— REQUIRED ACTION —
When you reply, transcribe every line of the data below exactly.

PROVIDED MATERIAL below:

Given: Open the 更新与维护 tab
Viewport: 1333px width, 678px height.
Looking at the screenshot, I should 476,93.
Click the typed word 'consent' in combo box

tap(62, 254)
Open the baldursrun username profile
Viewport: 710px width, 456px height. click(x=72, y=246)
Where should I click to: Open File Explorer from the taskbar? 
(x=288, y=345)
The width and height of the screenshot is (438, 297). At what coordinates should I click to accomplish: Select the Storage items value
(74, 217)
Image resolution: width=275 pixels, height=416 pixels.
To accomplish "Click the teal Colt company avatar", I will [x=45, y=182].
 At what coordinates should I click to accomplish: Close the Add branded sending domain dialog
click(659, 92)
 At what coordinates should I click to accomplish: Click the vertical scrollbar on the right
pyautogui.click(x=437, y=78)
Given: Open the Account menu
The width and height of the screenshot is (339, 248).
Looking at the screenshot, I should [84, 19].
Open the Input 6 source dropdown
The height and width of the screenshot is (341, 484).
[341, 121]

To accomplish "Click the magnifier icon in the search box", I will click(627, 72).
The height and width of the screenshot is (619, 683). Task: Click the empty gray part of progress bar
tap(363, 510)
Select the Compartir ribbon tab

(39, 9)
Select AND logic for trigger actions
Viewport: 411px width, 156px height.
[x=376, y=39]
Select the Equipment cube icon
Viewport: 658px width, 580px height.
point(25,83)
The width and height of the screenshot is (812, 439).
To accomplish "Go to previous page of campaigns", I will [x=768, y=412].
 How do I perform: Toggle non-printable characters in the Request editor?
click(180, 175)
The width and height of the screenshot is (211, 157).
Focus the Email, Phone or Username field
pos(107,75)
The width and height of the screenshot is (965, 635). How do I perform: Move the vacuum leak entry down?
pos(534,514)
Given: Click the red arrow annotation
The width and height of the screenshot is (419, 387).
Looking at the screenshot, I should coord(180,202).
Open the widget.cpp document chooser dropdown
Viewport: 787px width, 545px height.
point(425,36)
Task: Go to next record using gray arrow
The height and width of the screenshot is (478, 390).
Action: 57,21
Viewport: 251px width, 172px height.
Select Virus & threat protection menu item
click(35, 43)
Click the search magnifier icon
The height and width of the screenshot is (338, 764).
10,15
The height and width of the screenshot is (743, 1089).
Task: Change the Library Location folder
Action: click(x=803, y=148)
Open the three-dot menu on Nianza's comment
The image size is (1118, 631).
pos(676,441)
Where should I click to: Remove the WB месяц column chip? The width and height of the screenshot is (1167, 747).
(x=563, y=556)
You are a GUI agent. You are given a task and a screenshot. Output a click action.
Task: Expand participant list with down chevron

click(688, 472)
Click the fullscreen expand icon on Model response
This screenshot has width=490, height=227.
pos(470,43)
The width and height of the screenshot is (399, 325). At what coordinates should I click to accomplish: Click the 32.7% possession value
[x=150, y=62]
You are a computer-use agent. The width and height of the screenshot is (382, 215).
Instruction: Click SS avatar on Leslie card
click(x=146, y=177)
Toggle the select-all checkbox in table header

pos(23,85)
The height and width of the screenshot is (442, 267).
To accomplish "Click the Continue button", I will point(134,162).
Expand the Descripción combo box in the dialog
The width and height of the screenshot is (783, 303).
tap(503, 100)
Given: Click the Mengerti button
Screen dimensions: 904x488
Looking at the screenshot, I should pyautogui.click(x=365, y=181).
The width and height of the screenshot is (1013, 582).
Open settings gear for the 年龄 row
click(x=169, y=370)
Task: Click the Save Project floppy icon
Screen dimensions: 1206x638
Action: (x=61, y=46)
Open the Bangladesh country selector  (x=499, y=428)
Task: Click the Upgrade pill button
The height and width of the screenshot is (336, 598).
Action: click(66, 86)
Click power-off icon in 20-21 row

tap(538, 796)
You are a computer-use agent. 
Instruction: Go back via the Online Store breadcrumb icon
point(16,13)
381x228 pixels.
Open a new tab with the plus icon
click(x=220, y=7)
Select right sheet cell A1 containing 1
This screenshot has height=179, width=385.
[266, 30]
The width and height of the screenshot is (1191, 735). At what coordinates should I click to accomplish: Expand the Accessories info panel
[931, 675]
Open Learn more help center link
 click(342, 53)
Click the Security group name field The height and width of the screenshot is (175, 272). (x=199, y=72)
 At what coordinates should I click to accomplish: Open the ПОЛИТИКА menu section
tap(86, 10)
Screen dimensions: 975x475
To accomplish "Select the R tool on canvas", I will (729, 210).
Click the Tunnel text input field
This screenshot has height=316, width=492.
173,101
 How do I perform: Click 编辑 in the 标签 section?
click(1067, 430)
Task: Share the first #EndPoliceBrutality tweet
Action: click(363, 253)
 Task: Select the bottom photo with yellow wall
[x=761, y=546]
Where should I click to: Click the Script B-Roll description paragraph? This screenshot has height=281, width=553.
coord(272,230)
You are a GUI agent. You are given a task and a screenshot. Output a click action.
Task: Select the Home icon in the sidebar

End of PROVIDED MATERIAL.

— RESPONSE TO THE TASK —
Given: Open the 更新与维护 tab
Viewport: 1333px width, 678px height.
Looking at the screenshot, I should 476,93.
Click the typed word 'consent' in combo box

tap(62, 254)
Open the baldursrun username profile
Viewport: 710px width, 456px height. click(x=72, y=246)
Where should I click to: Open File Explorer from the taskbar? 
(x=288, y=345)
The width and height of the screenshot is (438, 297). At what coordinates should I click to accomplish: Select the Storage items value
(74, 217)
Image resolution: width=275 pixels, height=416 pixels.
To accomplish "Click the teal Colt company avatar", I will [x=45, y=182].
 At what coordinates should I click to accomplish: Close the Add branded sending domain dialog
click(659, 92)
 At what coordinates should I click to accomplish: Click the vertical scrollbar on the right
pyautogui.click(x=437, y=78)
Given: Open the Account menu
The width and height of the screenshot is (339, 248).
Looking at the screenshot, I should [84, 19].
Open the Input 6 source dropdown
The height and width of the screenshot is (341, 484).
[341, 121]

To accomplish "Click the magnifier icon in the search box", I will click(627, 72).
The height and width of the screenshot is (619, 683). Task: Click the empty gray part of progress bar
tap(363, 510)
Select the Compartir ribbon tab

(39, 9)
Select AND logic for trigger actions
Viewport: 411px width, 156px height.
[x=376, y=39]
Select the Equipment cube icon
Viewport: 658px width, 580px height.
point(25,83)
The width and height of the screenshot is (812, 439).
To accomplish "Go to previous page of campaigns", I will [x=768, y=412].
 How do I perform: Toggle non-printable characters in the Request editor?
click(180, 175)
The width and height of the screenshot is (211, 157).
Focus the Email, Phone or Username field
pos(107,75)
The width and height of the screenshot is (965, 635). How do I perform: Move the vacuum leak entry down?
pos(534,514)
Given: Click the red arrow annotation
The width and height of the screenshot is (419, 387).
Looking at the screenshot, I should coord(180,202).
Open the widget.cpp document chooser dropdown
Viewport: 787px width, 545px height.
point(425,36)
Task: Go to next record using gray arrow
The height and width of the screenshot is (478, 390).
Action: 57,21
Viewport: 251px width, 172px height.
Select Virus & threat protection menu item
click(35, 43)
Click the search magnifier icon
The height and width of the screenshot is (338, 764).
10,15
The height and width of the screenshot is (743, 1089).
Task: Change the Library Location folder
Action: click(x=803, y=148)
Open the three-dot menu on Nianza's comment
The image size is (1118, 631).
pos(676,441)
Where should I click to: Remove the WB месяц column chip? The width and height of the screenshot is (1167, 747).
(x=563, y=556)
You are a GUI agent. You are given a task and a screenshot. Output a click action.
Task: Expand participant list with down chevron

click(688, 472)
Click the fullscreen expand icon on Model response
This screenshot has width=490, height=227.
pos(470,43)
The width and height of the screenshot is (399, 325). At what coordinates should I click to accomplish: Click the 32.7% possession value
[x=150, y=62]
You are a computer-use agent. The width and height of the screenshot is (382, 215).
Instruction: Click SS avatar on Leslie card
click(x=146, y=177)
Toggle the select-all checkbox in table header

pos(23,85)
The height and width of the screenshot is (442, 267).
To accomplish "Click the Continue button", I will point(134,162).
Expand the Descripción combo box in the dialog
The width and height of the screenshot is (783, 303).
tap(503, 100)
Given: Click the Mengerti button
Screen dimensions: 904x488
Looking at the screenshot, I should pyautogui.click(x=365, y=181).
The width and height of the screenshot is (1013, 582).
Open settings gear for the 年龄 row
click(x=169, y=370)
Task: Click the Save Project floppy icon
Screen dimensions: 1206x638
Action: (x=61, y=46)
Open the Bangladesh country selector  (x=499, y=428)
Task: Click the Upgrade pill button
The height and width of the screenshot is (336, 598).
Action: click(66, 86)
Click power-off icon in 20-21 row

tap(538, 796)
You are a computer-use agent. 
Instruction: Go back via the Online Store breadcrumb icon
point(16,13)
381x228 pixels.
Open a new tab with the plus icon
click(x=220, y=7)
Select right sheet cell A1 containing 1
This screenshot has height=179, width=385.
[266, 30]
The width and height of the screenshot is (1191, 735). At what coordinates should I click to accomplish: Expand the Accessories info panel
[931, 675]
Open Learn more help center link
 click(342, 53)
Click the Security group name field The height and width of the screenshot is (175, 272). (x=199, y=72)
 At what coordinates should I click to accomplish: Open the ПОЛИТИКА menu section
tap(86, 10)
Screen dimensions: 975x475
To accomplish "Select the R tool on canvas", I will (729, 210).
Click the Tunnel text input field
This screenshot has height=316, width=492.
173,101
 How do I perform: Click 编辑 in the 标签 section?
click(1067, 430)
Task: Share the first #EndPoliceBrutality tweet
Action: click(363, 253)
 Task: Select the bottom photo with yellow wall
[x=761, y=546]
Where should I click to: Click the Script B-Roll description paragraph? This screenshot has height=281, width=553.
coord(272,230)
You are a GUI agent. You are given a task and a screenshot. Output a click action.
Task: Select the Home icon in the sidebar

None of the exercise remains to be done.